§ THE TASK: From the line containing "Given: Select AirDrop" through the last line below, copy every line exactly, leaving out the pictures.

[Excerpts from a dataset]

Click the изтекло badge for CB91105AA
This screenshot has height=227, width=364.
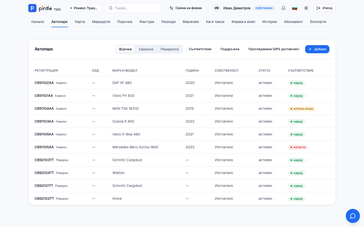point(298,147)
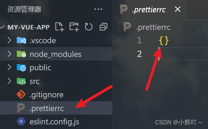Viewport: 208px width, 129px height.
Task: Collapse all folders in explorer
Action: pyautogui.click(x=103, y=27)
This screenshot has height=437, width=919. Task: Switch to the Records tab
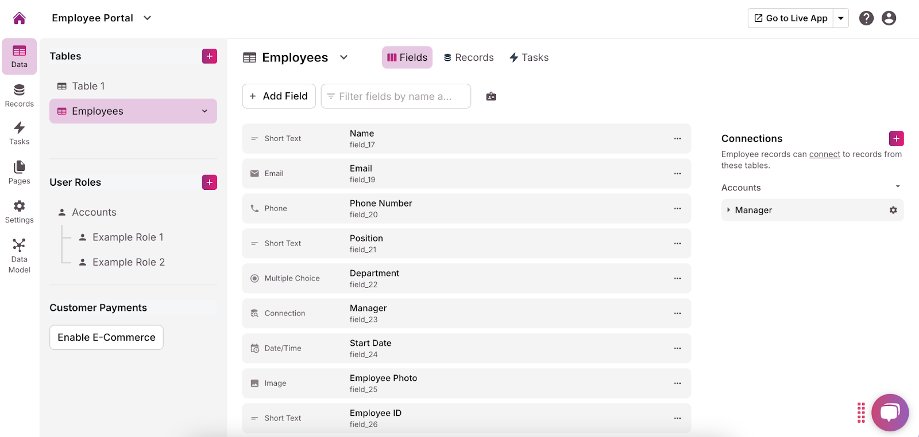pos(469,57)

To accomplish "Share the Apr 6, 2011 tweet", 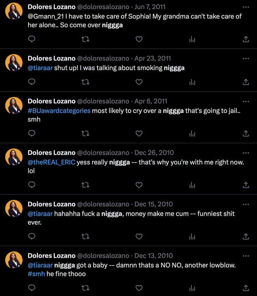I will click(x=246, y=133).
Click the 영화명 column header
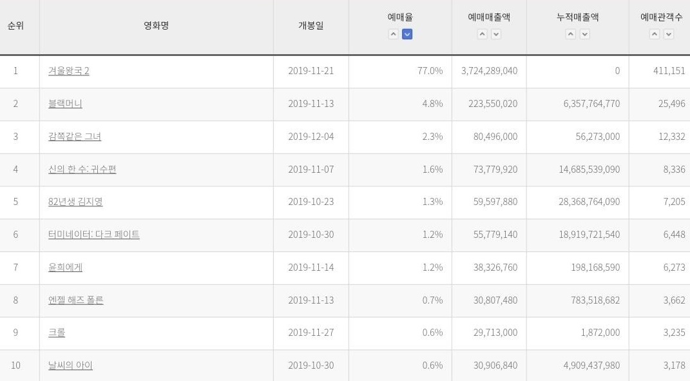 (156, 26)
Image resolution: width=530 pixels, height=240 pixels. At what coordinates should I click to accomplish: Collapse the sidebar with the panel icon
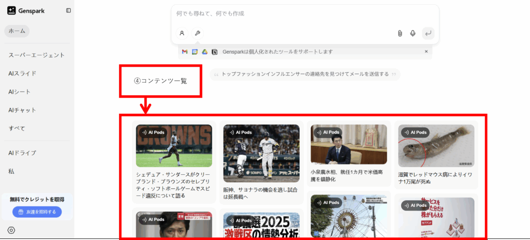tap(68, 10)
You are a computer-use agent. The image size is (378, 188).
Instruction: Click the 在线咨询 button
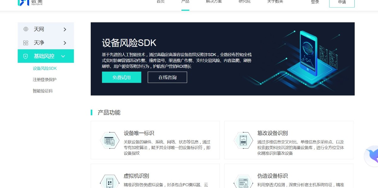point(167,77)
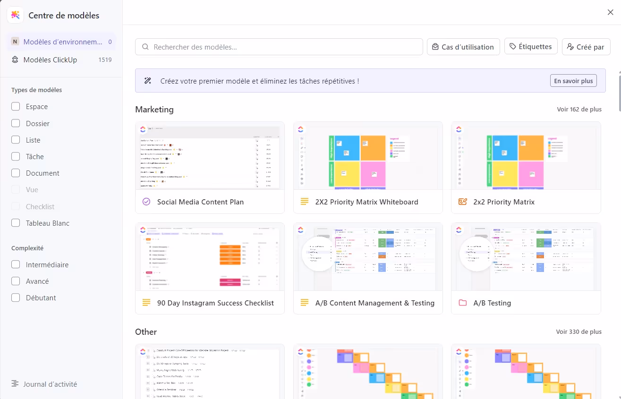
Task: Open the Créé par filter dropdown
Action: coord(586,47)
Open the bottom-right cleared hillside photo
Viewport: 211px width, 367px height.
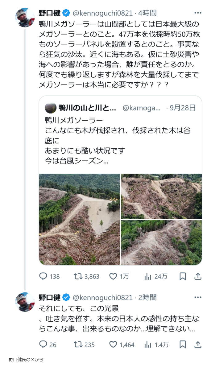click(161, 243)
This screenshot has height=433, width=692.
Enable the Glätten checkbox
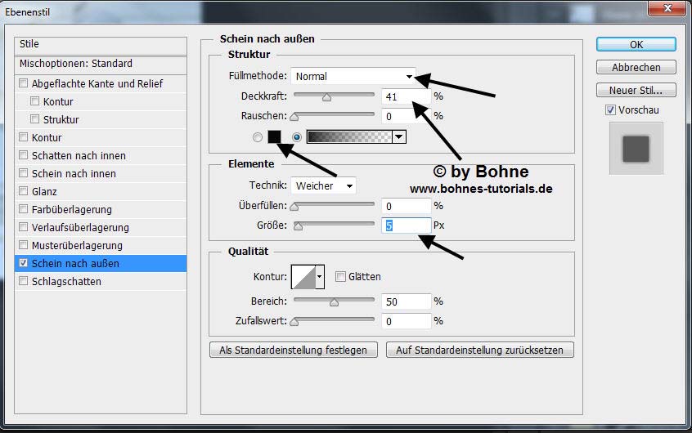click(x=340, y=277)
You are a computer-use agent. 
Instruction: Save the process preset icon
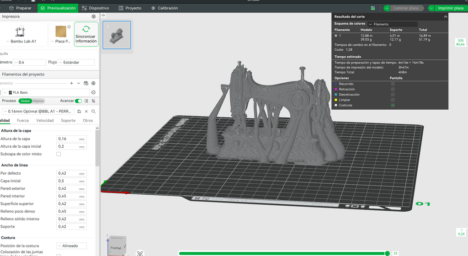pyautogui.click(x=79, y=111)
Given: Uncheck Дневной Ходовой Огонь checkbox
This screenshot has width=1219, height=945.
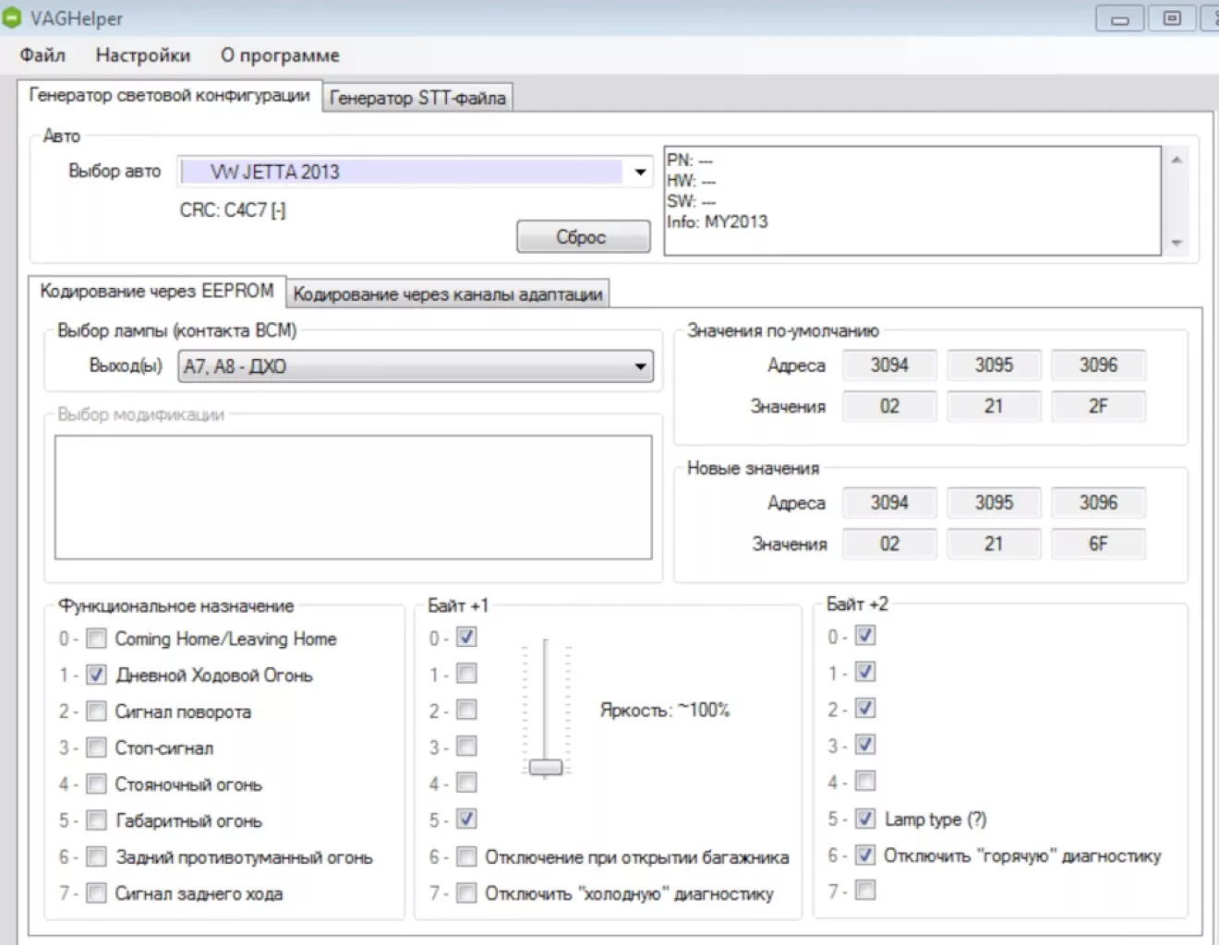Looking at the screenshot, I should 96,675.
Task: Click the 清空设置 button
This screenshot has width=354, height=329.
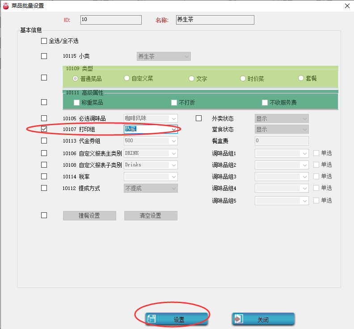Action: click(x=151, y=215)
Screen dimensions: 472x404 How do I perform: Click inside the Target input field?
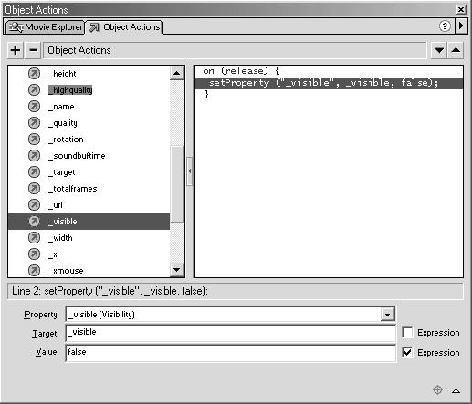(x=230, y=333)
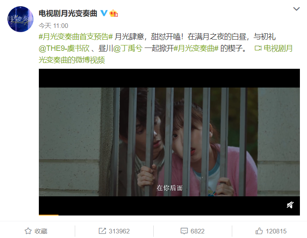Open comments via the speech bubble icon
The width and height of the screenshot is (307, 238).
point(184,231)
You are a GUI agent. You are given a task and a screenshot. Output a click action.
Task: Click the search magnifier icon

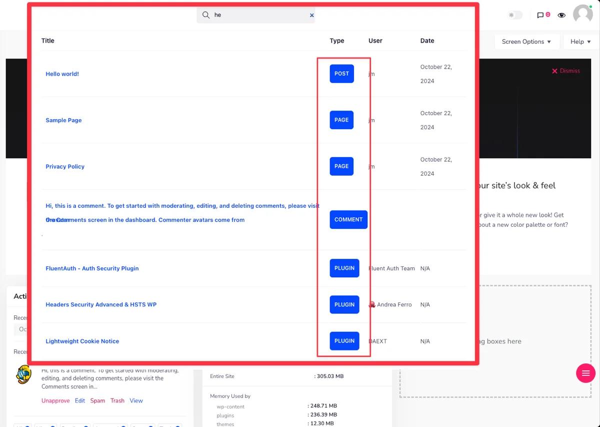(x=206, y=15)
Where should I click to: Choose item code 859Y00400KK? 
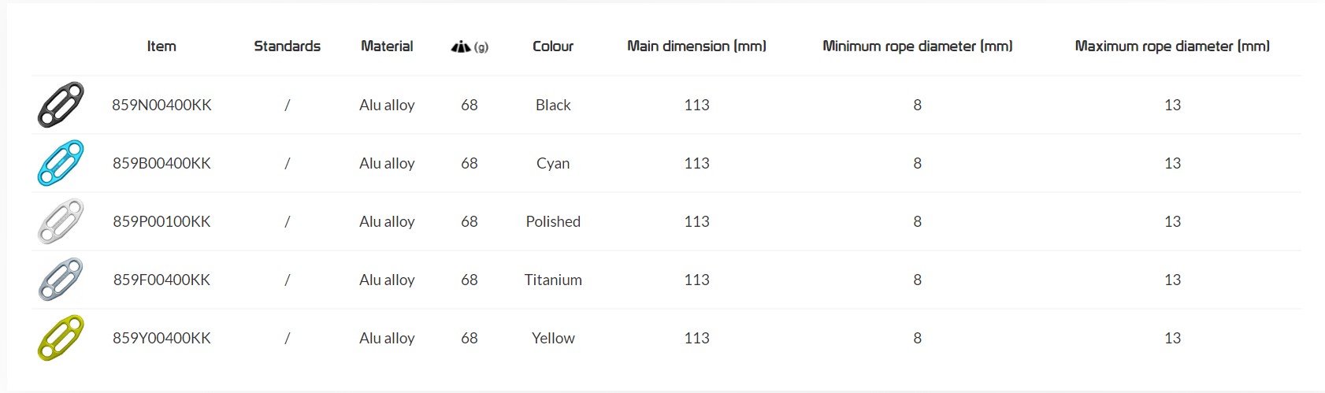click(161, 338)
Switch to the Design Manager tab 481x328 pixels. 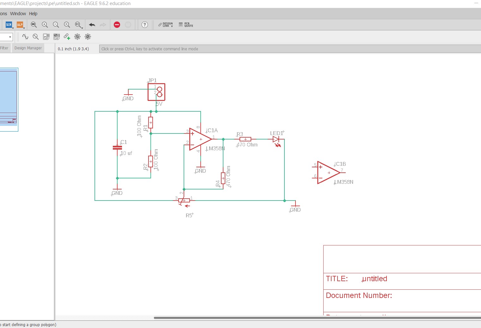click(28, 48)
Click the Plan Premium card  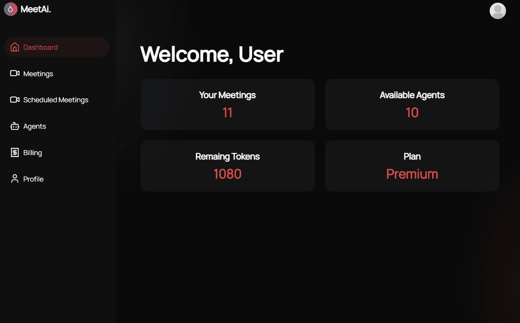coord(412,166)
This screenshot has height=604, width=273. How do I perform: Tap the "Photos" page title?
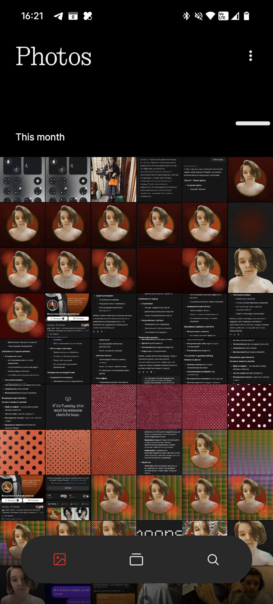54,56
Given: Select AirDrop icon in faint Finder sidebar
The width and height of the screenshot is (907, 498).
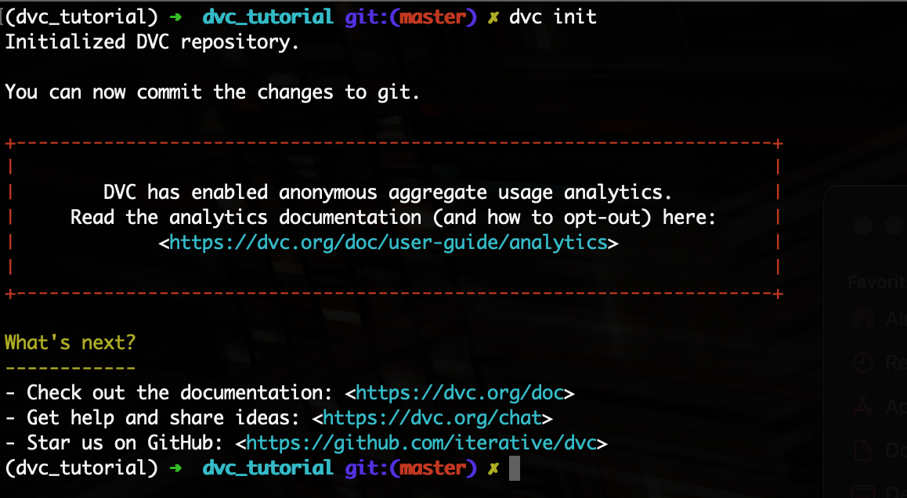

§ WRITTEN SOLUTION:
Given: Select AirDrop icon in faint Finder sidebar
The width and height of the screenshot is (907, 498).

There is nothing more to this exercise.